As an example, listen to the incoherency of this professional pilot suffering
effects of hypoxia at 32,000 feet (flying a LearJet 25) -- he sounds falling
over drunk, complaining about flight control problems, oblivious to the
profound effects of hypoxia that he and his copilot are experiencing:

[https://www.youtube.com/watch?v=_IqWal_EmBg](https://www.youtube.com/watch?v=_IqWal_EmBg)

Then listen to him after being coached to descend to 11,000 feet when
everything really is "A-OK".

He sounds like a completely different person at 4:10.

The co-pilot who sounds young and spritely at 4:00 (who me? unconscious, nah,
just a micro-nap) had this written about him: "the unconscious first officer's
arm was moving violently and uncontrolled all the time kicking the controls
and thus disengaging the autopilot"). [1]

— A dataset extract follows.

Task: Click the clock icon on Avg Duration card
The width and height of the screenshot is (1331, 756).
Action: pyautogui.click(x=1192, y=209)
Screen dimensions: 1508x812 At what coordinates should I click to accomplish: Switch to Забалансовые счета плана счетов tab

While I find all the wild speculation fascinating, sadly I believe the highest
probability explanation is still a fire or depressurization, resulting in a
pilot acting incoherently.

Of course, all stones should still be turned over in the search, but there's
been no evidence so far that changes the scenario above from being the highest
probability in my assessment.

[1]
[http://avherald.com/h?article=428a428b](http://avherald.com/h?article=428a428b)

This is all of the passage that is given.